[rescue] Happy New Year! RIP, Sun/Solaris...

Jochen Kunz jkunz at unixag-kl.fh-kl.de
Mon Jan 3 03:26:08 CST 2011


On Sun, 02 Jan 2011 14:22:21 -0500
Phil Stracchino <alaric at metrocast.net> wrote:

> Frankly, the entire *BSD userspace is a bit on the primitive side.  What
> I don't understand about this is that the true *BSD zealots (of which
> there fortunately seem to be none on the list that I am aware of) appear
> to regard it as a point of pride.
OK. As a (Net)BSD zealot I'l take up this trolling. ;-)

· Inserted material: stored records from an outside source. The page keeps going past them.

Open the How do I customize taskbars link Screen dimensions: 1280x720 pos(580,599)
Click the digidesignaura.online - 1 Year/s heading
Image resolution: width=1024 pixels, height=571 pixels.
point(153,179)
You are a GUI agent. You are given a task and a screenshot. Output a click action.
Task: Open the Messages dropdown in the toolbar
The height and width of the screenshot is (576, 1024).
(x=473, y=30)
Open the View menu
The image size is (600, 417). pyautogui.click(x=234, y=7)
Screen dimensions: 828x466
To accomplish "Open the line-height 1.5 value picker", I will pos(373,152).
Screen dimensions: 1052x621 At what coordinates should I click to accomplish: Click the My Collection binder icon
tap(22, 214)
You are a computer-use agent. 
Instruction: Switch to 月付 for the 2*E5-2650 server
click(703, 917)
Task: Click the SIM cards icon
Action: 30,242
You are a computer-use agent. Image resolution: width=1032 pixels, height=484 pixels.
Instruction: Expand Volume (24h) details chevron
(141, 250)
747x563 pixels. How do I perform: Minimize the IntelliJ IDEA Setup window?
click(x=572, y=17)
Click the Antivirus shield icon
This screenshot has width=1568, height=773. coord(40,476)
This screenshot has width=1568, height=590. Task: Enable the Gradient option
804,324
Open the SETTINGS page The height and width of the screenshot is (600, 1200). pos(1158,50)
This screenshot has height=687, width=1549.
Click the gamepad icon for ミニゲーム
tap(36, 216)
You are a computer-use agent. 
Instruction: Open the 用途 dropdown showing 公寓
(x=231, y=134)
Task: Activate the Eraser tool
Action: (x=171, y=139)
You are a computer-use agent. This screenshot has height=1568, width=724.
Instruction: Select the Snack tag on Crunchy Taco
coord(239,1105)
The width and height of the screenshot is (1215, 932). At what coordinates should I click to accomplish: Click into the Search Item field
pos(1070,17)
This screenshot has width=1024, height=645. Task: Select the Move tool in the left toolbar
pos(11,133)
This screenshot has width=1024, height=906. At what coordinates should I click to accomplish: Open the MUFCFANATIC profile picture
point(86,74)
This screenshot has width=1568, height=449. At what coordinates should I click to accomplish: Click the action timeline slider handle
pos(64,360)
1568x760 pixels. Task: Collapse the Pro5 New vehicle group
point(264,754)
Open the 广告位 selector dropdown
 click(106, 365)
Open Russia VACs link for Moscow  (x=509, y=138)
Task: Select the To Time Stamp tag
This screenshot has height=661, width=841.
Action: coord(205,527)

Well. I am useing Unix for close to 20 years now. I saw Linux rising.
It evolved from a Unix clone for Unix enthusiasts to a bad Windows
surrogate for Windows haters. Linux got "polluted" by lots of eye candy
stuff, even on the command line. The usual Linux distribution shoves
all this stuff down the users throat, even if he doesn't want it.
(vi is vim, /bin/sh is bash, "rm" is aliased to "rm -i", ...)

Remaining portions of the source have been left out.